As he let the moving staircase carry him down, away, he couldn’t help but remember. Your sorrow and your triumph are all because of the prophecy, Harry. He hesitated only briefly before turning left, downwards, towards Snape’s quarters instead of Gryffindor tower. End the lies. Ask Severus about the prophecy. His feet walked far steadier than he felt.

He was nearly to Snape’s rooms when he heard Malfoy’s voice down a merging hallway. He ducked into an alcove as the blond turned down the very path he himself had been walking, speaking with Blaise Zabini.

“...find Potter, but there’s no time.”

“You will have your chance soon enough.”

Malfoy made a noncommittal sound in the back of his throat.
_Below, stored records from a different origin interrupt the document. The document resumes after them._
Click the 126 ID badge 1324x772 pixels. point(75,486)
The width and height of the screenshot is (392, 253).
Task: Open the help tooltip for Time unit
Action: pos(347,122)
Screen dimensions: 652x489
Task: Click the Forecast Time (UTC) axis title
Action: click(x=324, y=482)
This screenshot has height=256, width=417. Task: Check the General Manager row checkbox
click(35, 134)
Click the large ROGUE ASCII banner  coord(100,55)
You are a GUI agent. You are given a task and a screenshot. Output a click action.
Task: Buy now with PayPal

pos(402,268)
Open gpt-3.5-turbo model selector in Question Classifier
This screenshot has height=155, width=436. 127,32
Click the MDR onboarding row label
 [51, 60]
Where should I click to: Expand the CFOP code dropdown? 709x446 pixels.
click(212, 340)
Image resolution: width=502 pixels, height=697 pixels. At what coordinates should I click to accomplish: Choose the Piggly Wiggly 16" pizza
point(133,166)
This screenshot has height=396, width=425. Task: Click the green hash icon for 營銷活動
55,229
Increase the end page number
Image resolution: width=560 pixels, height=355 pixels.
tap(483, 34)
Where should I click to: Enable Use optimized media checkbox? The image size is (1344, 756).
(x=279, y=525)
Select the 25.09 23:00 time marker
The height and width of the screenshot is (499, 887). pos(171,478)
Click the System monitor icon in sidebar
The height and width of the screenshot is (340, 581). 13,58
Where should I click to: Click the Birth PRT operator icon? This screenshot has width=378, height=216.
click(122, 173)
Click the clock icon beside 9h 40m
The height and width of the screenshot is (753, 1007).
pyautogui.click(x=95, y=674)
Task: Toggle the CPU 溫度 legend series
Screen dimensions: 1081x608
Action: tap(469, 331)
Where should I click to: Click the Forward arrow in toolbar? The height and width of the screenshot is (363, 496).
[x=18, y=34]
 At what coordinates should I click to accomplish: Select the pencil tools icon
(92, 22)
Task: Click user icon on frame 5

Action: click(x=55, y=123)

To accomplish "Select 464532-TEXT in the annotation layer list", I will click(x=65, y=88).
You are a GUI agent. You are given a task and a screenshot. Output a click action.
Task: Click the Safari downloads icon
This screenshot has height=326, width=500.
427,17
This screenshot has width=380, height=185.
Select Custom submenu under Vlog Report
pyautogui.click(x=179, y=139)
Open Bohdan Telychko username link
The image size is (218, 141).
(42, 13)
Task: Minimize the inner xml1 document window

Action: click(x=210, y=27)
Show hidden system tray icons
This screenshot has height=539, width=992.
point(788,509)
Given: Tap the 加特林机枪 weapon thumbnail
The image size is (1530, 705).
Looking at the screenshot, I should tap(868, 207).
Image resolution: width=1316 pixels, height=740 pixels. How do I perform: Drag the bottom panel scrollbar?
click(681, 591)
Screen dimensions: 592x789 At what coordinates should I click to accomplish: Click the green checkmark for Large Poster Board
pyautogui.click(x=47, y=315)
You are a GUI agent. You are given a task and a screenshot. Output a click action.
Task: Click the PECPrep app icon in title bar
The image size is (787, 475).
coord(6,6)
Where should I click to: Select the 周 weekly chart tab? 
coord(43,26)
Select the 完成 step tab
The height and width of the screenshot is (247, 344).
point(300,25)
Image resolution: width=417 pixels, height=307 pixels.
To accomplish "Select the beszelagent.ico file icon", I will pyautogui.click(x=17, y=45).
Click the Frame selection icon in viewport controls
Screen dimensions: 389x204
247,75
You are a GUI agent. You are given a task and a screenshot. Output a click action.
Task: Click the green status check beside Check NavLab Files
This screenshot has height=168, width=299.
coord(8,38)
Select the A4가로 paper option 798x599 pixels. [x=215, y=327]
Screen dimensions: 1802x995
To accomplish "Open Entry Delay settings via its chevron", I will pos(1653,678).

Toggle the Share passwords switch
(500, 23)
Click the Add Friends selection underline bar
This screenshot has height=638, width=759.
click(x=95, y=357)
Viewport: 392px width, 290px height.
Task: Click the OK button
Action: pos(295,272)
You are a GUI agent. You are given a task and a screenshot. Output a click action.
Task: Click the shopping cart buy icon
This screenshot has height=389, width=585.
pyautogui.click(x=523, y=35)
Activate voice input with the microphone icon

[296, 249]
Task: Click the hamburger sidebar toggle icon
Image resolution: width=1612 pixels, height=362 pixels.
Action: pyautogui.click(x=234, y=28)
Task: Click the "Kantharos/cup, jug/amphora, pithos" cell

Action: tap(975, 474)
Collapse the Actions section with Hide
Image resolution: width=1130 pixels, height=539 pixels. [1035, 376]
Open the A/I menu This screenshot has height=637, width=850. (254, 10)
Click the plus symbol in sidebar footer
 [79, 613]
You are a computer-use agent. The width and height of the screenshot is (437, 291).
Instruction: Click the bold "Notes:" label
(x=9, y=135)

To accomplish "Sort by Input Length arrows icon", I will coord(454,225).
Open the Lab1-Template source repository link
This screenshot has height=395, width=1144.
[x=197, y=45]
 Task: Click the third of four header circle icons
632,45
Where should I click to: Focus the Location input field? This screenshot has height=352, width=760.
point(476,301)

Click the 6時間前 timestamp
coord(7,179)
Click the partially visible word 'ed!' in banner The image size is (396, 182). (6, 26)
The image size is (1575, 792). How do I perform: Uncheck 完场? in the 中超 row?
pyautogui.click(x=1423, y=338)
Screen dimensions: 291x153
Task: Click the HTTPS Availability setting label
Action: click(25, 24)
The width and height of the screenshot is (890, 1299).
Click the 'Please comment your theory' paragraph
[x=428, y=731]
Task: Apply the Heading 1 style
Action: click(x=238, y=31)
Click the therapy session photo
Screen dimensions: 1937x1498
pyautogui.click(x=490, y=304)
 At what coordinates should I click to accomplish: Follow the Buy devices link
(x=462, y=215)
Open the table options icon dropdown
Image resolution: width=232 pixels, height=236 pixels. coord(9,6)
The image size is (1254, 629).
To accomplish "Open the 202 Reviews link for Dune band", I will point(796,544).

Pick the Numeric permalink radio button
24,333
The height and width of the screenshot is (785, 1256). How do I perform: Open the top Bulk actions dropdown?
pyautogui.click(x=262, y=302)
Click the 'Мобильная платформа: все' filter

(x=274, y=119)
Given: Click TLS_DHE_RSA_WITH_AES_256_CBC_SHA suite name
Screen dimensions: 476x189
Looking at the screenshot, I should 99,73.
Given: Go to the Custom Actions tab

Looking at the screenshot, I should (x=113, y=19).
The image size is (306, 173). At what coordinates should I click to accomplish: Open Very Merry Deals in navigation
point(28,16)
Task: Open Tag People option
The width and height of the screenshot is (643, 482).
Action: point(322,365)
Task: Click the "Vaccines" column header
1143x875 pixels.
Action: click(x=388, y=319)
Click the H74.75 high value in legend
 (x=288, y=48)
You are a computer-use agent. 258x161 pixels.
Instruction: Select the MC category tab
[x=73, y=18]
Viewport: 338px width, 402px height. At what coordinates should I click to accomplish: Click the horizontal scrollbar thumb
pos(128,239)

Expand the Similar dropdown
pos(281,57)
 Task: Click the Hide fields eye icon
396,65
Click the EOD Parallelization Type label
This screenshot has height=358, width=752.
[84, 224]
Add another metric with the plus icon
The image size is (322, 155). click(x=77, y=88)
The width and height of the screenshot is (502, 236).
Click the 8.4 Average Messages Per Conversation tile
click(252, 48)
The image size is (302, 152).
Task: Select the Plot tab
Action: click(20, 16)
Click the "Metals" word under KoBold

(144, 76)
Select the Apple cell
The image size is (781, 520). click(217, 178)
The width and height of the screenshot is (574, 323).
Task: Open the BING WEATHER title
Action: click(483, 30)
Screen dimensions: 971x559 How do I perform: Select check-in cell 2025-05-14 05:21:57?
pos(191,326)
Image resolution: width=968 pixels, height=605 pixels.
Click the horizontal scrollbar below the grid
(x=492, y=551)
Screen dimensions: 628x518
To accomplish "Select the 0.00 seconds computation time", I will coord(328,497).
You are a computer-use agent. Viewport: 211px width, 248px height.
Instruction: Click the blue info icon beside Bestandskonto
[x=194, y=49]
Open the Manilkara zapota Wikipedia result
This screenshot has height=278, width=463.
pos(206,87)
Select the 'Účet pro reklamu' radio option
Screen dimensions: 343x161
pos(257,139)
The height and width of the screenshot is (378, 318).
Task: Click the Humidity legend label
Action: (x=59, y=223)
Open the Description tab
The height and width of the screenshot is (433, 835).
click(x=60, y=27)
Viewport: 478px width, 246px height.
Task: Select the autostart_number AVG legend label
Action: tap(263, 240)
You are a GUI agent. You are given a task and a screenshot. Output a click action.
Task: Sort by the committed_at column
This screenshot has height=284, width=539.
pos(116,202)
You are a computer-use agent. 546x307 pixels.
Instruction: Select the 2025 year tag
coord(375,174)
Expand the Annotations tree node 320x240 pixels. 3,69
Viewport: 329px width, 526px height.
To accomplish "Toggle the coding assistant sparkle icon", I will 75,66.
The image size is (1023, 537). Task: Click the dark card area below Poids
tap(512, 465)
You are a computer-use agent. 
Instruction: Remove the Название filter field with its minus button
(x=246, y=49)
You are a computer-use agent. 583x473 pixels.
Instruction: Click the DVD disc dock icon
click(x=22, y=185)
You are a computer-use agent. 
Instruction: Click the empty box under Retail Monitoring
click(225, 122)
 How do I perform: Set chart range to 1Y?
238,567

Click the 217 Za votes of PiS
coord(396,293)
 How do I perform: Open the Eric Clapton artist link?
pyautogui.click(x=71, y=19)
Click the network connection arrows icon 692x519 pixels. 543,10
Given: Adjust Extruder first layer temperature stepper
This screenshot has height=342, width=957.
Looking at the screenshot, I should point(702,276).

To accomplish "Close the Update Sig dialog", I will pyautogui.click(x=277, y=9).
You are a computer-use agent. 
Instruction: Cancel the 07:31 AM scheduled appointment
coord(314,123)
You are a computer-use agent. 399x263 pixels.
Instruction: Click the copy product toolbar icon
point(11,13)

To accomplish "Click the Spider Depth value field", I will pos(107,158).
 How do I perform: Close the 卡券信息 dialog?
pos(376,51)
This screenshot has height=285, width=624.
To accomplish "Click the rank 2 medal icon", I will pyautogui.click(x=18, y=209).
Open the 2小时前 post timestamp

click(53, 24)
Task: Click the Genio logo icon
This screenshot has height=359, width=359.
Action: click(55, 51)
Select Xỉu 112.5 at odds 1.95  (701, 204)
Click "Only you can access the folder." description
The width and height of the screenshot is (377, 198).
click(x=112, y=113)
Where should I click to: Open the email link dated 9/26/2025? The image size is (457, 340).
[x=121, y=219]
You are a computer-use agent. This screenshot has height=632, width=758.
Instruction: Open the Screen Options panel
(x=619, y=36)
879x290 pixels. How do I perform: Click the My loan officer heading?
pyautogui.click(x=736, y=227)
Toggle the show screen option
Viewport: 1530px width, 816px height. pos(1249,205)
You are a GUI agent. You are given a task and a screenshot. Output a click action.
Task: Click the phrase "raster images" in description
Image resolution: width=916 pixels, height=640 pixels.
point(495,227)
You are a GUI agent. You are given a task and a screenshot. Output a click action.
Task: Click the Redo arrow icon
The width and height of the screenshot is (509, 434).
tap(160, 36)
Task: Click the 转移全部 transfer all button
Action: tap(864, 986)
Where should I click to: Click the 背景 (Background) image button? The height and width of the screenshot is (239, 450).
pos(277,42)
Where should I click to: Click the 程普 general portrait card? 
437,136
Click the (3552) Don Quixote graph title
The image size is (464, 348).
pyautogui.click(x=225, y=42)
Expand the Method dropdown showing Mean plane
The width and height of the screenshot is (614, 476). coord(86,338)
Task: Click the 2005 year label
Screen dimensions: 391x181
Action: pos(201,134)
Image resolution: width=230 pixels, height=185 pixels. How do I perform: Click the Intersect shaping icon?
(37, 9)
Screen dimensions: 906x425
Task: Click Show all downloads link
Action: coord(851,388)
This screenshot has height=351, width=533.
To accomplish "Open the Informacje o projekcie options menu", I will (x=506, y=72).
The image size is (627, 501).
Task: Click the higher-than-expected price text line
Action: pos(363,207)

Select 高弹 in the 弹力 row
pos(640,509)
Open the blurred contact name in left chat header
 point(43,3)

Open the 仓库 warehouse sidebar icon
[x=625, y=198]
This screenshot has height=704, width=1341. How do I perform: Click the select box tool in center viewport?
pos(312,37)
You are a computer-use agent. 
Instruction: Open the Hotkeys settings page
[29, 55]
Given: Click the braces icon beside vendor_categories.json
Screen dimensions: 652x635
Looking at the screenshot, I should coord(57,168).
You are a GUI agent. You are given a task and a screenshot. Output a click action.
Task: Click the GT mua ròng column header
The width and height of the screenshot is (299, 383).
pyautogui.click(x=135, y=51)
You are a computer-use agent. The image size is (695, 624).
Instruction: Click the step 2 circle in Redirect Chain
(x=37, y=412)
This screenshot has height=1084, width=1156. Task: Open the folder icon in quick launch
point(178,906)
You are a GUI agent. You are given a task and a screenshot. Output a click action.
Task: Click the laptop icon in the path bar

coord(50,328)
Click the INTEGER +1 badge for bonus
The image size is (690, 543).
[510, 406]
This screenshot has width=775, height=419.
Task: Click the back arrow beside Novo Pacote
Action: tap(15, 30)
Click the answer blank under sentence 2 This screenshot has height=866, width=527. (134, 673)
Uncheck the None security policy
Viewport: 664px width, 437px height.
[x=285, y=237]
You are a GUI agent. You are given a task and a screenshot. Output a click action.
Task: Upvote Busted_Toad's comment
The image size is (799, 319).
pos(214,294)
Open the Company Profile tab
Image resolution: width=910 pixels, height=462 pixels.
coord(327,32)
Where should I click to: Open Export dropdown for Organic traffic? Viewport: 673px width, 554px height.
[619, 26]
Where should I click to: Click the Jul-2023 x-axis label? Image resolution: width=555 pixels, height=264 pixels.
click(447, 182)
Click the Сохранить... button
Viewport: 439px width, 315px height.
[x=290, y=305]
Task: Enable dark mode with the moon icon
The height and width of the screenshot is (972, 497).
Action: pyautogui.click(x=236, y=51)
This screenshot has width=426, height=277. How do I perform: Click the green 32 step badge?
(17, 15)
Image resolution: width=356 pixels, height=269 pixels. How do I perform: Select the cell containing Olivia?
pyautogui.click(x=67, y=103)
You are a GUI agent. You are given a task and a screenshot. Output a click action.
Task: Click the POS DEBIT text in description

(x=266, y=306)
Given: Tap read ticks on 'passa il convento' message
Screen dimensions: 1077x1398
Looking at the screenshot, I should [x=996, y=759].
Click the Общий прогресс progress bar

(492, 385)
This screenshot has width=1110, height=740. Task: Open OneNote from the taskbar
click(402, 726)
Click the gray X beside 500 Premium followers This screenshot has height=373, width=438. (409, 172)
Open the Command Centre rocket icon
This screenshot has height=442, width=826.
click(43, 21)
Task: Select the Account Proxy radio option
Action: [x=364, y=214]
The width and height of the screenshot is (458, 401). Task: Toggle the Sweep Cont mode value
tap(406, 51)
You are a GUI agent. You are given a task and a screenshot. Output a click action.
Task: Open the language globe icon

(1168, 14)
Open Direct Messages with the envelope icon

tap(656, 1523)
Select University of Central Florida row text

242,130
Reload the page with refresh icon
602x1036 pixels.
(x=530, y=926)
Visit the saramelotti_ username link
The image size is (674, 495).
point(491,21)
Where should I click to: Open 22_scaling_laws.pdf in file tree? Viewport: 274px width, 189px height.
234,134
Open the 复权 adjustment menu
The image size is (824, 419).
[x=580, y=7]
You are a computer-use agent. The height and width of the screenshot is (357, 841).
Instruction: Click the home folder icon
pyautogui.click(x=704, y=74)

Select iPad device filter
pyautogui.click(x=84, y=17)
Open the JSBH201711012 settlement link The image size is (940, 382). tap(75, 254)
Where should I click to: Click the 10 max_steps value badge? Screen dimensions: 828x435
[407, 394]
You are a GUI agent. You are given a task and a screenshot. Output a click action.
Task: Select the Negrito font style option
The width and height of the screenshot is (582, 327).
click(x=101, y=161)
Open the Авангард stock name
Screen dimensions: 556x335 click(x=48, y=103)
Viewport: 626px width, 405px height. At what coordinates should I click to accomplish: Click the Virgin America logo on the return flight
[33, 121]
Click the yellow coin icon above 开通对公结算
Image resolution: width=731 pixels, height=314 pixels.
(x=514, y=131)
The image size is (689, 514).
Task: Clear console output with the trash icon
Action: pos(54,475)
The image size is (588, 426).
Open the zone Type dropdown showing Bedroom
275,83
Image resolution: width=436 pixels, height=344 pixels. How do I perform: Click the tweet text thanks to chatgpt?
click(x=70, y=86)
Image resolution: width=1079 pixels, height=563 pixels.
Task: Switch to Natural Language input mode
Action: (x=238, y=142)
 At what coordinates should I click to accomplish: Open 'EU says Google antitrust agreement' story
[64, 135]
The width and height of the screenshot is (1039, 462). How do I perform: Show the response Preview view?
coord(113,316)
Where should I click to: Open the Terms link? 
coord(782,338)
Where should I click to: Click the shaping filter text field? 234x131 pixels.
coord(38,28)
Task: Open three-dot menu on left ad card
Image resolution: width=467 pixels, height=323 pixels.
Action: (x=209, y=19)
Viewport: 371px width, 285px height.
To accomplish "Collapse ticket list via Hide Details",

He didn’t respond to Zabini verbally before they were too far down the corridor for Harry to hear it.

He peeked out, watching them turn another corner before abandoning his hiding spot and hurrying to Snape’s private rooms. “Razumihin.” The entrance swung open and he went inside, shutting it behind him and leaning his back against it.

End the lies.

He hugged himself, a mannerism that probably stemmed from a too-small, too-dark cupboard. He only allowed himself to do so for a moment before forcing his arms down and pacing instead.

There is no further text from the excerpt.